Miasto przymierza się do planu miejscowego okolic Agrykoli. Przy okazji rozpoczynających się konsultacji społecznych pokazano, że na planie znajdzie się też możliwość schowania części Trasy w tunelu. Na górze, wzorem Ursynowa i Południowej Obwodnicy Warszawy, mógłby powstać park. Tym samym cześć Śródmieścia rozdzielona ruchliwą trasą zostałaby „zszyta”.
„Celem planu jest między innymi wzmocnienie symetrii Osi Stanisławowskiej, co pozwoli na fragmentaryczne przykrycie Trasy Łazienkowskiej i realizację terenów zieleni, które połączą Park Ujazdowski z sąsiedztwem zamku” – czytamy na stronie urzędu miasta.
Do potencjalnej przebudowy jeszcze daleka droga, natomiast samo wskazanie przykrycia jako priorytetu pokazuje pewne plany urzędników na tą część miasta. Mówi o tym w rozmowie z nami Sławomir Potapowicz, wiceprzewodniczący Rady Warszawy.
- Pojawiają się też pomysły drogowe, do których moim zdaniem należy w niedalekiej przyszłości powrócić. To chociażby tunel Wisłostrady na wysokości Arkad Kubickiego. To otwiera miasto na Wisłę, tworzy zieloną przestrzeń. Poza tym zasłonięcie Trasy Łazienkowskiej choćby od Ronda Jazdy Polskiej do Agrykoli. To idealnie wpisuje się w zieloną politykę miasta i czyni je lepszym dla naszych mieszkańców – powiedział w dłuższej rozmowie, którą można przeczytać poniżej.

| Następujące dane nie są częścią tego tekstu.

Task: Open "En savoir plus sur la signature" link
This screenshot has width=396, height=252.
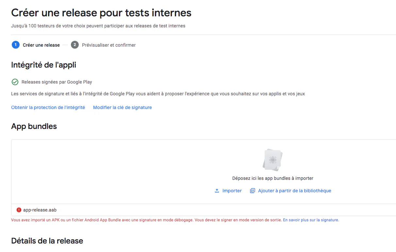Action: coord(311,220)
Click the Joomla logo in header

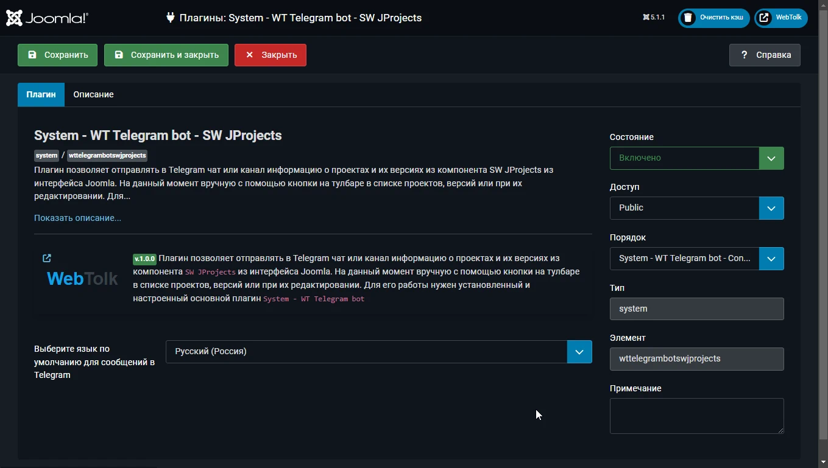pos(48,18)
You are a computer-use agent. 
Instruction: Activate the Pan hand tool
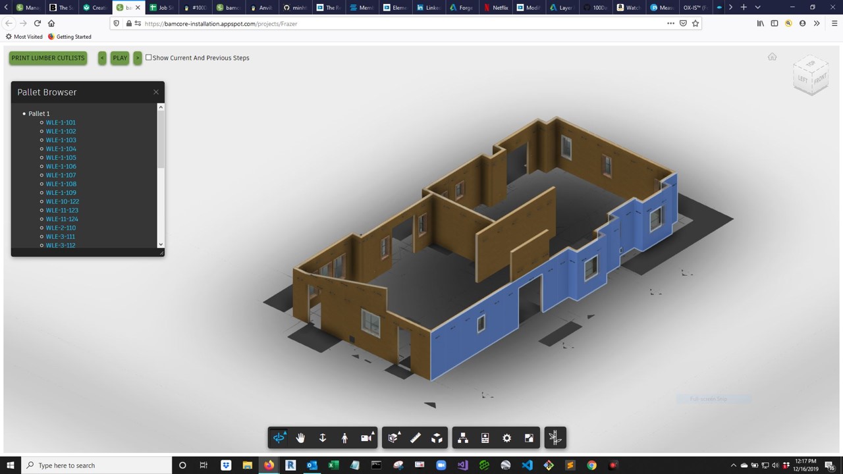pyautogui.click(x=301, y=438)
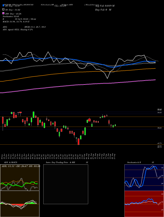164x217 pixels.
Task: Click the white 50 Day legend swatch
Action: 3,10
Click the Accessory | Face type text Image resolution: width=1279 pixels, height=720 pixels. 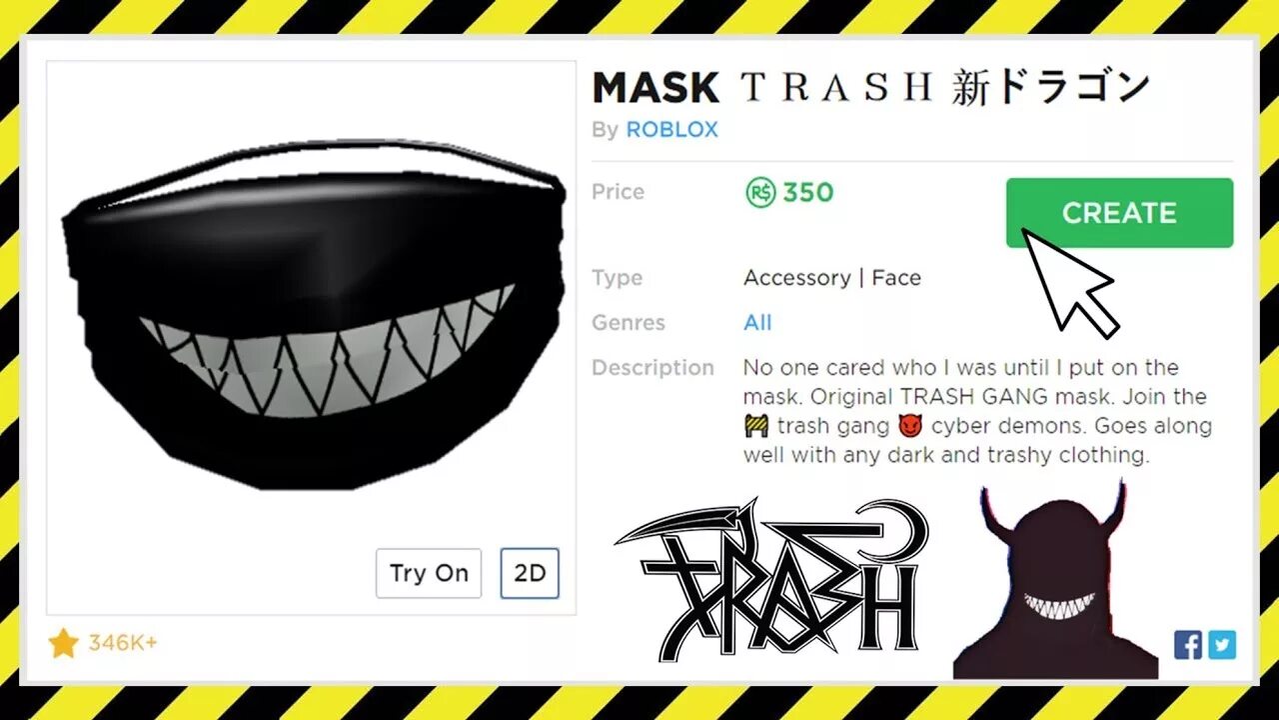point(832,278)
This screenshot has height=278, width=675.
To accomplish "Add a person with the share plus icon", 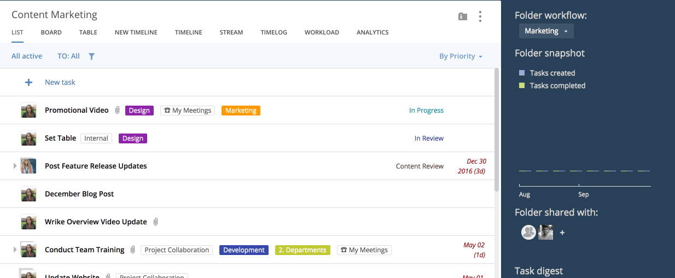I will pos(562,233).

Zapytaliśmy wiceprzewodniczącego o to, czy Rada Warszawy byłaby w stanie przeznaczyć dodatkowe pieniądze na „przykrycie” Trasy Łazienkowskiej. Byłby zapewne to koszt liczony w setkach milionów złotych.
- Pomysł zasłonięcia Trasy Łazienkowskiego zaczyna się pojawiać w projektach planów zagospodarowania przestrzennego. To daje szansę na to, żeby w przyszłości – jeśli sytuacja finansowa miasta będzie lepsza – miasto podjęło działania w tej sprawie. Na górze mógłby powstać park, podobnie jak na Ursynowie. Gdy pojawią się dodatkowe pieniądze, to tego typu inwestycje bylibyśmy w stanie realizować – przyznał Potapowicz.